• [JOB] Format the listing lines from the one containing "Task: Select the GPU clock (MHz) row" through the one containing "pos(421,666)", inclusive, as a JSON list of strings with one string per line and blank lines omitted.

======== MATERIALS PROVIDED

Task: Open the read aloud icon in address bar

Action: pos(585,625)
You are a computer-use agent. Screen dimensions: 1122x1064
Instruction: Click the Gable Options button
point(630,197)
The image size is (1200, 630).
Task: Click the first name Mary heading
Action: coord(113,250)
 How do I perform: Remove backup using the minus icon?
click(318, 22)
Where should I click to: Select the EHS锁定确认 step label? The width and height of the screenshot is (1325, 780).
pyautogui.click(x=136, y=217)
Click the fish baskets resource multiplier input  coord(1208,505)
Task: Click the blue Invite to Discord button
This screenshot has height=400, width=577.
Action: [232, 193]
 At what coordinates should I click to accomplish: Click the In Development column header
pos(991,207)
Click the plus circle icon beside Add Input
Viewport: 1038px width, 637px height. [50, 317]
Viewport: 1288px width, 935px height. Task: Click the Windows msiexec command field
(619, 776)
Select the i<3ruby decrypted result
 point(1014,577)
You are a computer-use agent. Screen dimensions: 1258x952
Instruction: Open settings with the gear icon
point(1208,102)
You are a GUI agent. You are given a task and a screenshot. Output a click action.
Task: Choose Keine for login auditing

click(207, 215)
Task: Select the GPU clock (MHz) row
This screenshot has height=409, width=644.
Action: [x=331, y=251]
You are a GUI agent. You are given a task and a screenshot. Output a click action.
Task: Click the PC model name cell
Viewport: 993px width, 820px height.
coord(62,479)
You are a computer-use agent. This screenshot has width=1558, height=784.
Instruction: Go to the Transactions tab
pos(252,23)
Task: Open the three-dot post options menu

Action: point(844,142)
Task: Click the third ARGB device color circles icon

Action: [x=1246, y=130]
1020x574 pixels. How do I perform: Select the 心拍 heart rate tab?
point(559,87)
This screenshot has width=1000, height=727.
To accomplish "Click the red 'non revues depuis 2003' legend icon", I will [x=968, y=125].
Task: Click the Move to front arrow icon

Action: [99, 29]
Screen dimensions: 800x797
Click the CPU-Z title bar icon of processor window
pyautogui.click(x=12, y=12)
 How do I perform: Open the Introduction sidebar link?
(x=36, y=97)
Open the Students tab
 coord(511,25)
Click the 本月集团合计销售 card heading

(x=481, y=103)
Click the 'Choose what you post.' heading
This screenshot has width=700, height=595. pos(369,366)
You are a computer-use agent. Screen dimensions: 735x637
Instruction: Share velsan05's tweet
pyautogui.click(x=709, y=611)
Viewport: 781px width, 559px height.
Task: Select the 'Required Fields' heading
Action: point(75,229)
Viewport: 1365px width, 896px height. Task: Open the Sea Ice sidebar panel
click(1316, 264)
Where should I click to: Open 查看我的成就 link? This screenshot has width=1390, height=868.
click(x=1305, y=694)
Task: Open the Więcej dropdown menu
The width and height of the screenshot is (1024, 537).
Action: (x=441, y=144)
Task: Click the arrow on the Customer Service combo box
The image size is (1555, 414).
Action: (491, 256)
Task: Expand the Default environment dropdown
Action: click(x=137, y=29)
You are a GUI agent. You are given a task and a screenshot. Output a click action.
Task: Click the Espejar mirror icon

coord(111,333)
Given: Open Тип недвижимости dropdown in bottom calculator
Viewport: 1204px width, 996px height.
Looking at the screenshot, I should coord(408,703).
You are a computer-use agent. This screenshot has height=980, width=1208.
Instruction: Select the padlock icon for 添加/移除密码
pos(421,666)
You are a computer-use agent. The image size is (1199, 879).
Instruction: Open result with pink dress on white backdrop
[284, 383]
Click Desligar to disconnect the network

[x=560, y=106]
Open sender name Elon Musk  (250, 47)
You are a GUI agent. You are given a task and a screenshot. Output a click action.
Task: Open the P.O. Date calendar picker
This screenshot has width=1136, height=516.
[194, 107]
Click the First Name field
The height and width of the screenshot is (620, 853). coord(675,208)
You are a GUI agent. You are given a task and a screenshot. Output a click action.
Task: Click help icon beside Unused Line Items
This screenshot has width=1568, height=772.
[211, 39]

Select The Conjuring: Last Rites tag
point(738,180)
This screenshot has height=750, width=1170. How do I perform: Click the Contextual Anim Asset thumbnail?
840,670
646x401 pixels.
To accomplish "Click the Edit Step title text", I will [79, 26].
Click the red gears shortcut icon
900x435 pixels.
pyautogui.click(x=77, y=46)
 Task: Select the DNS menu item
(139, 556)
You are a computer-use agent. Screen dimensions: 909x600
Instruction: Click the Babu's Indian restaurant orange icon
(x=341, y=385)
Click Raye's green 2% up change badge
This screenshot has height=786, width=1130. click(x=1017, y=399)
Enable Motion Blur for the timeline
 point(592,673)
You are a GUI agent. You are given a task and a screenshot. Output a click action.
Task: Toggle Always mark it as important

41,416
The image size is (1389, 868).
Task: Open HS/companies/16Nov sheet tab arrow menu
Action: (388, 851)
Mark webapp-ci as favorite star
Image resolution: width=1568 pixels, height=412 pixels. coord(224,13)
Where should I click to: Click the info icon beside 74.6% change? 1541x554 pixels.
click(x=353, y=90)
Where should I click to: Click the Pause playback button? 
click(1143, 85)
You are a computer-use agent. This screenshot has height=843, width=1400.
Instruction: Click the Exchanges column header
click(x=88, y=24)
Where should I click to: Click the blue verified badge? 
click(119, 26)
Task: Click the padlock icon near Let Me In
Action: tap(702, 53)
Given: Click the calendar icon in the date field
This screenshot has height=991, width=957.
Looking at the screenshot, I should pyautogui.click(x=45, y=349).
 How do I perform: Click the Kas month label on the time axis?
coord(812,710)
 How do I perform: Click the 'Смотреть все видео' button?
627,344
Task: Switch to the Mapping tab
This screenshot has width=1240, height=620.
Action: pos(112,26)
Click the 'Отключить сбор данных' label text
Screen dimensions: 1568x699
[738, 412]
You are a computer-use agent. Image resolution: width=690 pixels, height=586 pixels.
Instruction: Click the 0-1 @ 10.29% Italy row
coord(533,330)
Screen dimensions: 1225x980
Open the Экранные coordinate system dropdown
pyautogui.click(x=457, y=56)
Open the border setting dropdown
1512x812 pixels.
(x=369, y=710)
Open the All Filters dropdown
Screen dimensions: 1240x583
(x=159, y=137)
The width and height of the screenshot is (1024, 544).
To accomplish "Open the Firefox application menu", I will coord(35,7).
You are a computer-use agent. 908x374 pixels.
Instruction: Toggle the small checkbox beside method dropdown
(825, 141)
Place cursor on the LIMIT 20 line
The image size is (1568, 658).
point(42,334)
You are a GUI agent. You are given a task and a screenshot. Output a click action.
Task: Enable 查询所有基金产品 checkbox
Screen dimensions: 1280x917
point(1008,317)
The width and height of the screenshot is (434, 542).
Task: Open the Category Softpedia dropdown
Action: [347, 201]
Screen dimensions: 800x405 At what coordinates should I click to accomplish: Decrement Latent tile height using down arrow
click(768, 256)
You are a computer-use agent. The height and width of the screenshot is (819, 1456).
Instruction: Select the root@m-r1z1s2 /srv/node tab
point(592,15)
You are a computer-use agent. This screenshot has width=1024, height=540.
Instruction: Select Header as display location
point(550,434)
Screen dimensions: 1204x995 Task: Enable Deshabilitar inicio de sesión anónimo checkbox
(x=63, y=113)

================

• [SOLUTION TO THE EXERCISE]
[
  "Task: Select the GPU clock (MHz) row",
  "This screenshot has height=409, width=644.",
  "Action: [x=331, y=251]",
  "You are a GUI agent. You are given a task and a screenshot. Output a click action.",
  "Task: Click the PC model name cell",
  "Viewport: 993px width, 820px height.",
  "coord(62,479)",
  "You are a computer-use agent. This screenshot has width=1558, height=784.",
  "Instruction: Go to the Transactions tab",
  "pos(252,23)",
  "Task: Open the three-dot post options menu",
  "Action: point(844,142)",
  "Task: Click the third ARGB device color circles icon",
  "Action: [x=1246, y=130]",
  "1020x574 pixels. How do I perform: Select the 心拍 heart rate tab?",
  "point(559,87)",
  "This screenshot has width=1000, height=727.",
  "To accomplish \"Click the red 'non revues depuis 2003' legend icon\", I will [x=968, y=125].",
  "Task: Click the Move to front arrow icon",
  "Action: [99, 29]",
  "Screen dimensions: 800x797",
  "Click the CPU-Z title bar icon of processor window",
  "pyautogui.click(x=12, y=12)",
  " How do I perform: Open the Introduction sidebar link?",
  "(x=36, y=97)",
  "Open the Students tab",
  " coord(511,25)",
  "Click the 本月集团合计销售 card heading",
  "(x=481, y=103)",
  "Click the 'Choose what you post.' heading",
  "This screenshot has width=700, height=595. pos(369,366)",
  "You are a computer-use agent. Screen dimensions: 735x637",
  "Instruction: Share velsan05's tweet",
  "pyautogui.click(x=709, y=611)",
  "Viewport: 781px width, 559px height.",
  "Task: Select the 'Required Fields' heading",
  "Action: point(75,229)",
  "Viewport: 1365px width, 896px height. Task: Open the Sea Ice sidebar panel",
  "click(1316, 264)",
  "Where should I click to: Open 查看我的成就 link? This screenshot has width=1390, height=868.",
  "click(x=1305, y=694)",
  "Task: Open the Więcej dropdown menu",
  "The width and height of the screenshot is (1024, 537).",
  "Action: (x=441, y=144)",
  "Task: Click the arrow on the Customer Service combo box",
  "The image size is (1555, 414).",
  "Action: (491, 256)",
  "Task: Expand the Default environment dropdown",
  "Action: click(x=137, y=29)",
  "You are a GUI agent. You are given a task and a screenshot. Output a click action.",
  "Task: Click the Espejar mirror icon",
  "coord(111,333)",
  "Given: Open Тип недвижимости dropdown in bottom calculator",
  "Viewport: 1204px width, 996px height.",
  "Looking at the screenshot, I should coord(408,703).",
  "You are a computer-use agent. This screenshot has height=980, width=1208.",
  "Instruction: Select the padlock icon for 添加/移除密码",
  "pos(421,666)"
]